• Work task: Return exactly the span that opens with the line containing "At what coordinates should I click to accomplish: Click the red" and closes with the final line of the records, both included.

Stored data entries:
————

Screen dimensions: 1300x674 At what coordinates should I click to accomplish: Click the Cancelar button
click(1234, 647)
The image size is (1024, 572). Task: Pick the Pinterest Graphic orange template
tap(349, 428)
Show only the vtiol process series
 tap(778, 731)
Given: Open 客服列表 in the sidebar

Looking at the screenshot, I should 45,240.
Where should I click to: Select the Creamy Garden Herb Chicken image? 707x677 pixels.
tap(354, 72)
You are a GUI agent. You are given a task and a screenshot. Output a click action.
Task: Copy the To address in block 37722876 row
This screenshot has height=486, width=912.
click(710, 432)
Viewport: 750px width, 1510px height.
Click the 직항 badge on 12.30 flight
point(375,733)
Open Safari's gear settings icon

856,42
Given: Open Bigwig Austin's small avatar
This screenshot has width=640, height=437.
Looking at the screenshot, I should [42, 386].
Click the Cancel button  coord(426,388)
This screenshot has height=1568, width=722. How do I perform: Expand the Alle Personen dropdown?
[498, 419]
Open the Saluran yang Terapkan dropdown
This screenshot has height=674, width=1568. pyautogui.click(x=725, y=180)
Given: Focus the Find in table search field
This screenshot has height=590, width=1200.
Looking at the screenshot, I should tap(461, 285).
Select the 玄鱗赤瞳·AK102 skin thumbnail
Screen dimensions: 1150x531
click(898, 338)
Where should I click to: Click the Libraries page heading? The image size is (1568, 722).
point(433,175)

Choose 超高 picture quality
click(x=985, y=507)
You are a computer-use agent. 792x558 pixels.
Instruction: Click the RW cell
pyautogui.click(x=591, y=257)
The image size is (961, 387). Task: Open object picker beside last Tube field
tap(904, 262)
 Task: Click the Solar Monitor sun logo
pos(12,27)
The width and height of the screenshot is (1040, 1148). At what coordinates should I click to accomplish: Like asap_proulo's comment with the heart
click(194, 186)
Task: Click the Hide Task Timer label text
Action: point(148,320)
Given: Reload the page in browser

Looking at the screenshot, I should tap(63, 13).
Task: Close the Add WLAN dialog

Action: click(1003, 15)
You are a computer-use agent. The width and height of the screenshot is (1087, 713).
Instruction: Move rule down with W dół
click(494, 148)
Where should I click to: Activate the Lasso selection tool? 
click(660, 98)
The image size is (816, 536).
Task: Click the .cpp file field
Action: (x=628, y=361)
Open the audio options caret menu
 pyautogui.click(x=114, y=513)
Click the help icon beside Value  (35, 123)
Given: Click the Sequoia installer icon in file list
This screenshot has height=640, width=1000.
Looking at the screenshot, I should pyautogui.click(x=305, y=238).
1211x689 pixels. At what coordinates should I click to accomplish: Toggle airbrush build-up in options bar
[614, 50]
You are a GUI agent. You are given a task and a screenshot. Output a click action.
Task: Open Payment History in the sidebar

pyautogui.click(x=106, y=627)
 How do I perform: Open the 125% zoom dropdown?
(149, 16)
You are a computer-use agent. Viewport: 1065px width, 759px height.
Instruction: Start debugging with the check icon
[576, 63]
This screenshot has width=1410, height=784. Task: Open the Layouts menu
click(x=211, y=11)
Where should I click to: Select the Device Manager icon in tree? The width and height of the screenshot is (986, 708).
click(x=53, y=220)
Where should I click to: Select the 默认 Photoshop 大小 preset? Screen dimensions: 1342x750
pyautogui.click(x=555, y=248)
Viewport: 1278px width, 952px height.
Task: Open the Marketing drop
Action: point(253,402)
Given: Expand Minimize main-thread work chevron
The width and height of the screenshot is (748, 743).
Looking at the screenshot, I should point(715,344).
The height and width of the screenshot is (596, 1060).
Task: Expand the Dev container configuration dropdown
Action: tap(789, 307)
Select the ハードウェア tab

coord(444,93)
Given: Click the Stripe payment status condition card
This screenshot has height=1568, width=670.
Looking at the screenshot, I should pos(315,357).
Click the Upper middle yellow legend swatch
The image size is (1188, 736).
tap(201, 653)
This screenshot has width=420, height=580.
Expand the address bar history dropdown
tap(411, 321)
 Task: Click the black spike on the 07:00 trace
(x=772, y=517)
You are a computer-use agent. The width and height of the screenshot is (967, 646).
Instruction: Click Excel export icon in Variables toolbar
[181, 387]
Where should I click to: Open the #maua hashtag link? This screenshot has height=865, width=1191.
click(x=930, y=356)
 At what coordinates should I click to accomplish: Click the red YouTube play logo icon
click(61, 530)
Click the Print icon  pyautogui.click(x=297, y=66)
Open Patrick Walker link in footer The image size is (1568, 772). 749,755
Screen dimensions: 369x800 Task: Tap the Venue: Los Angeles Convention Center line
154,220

————

• Solved exercise:
 At what coordinates should I click to accomplish: Click the red YouTube play logo icon
click(61, 530)
Click the Print icon  pyautogui.click(x=297, y=66)
Open Patrick Walker link in footer The image size is (1568, 772). 749,755
Screen dimensions: 369x800 Task: Tap the Venue: Los Angeles Convention Center line
154,220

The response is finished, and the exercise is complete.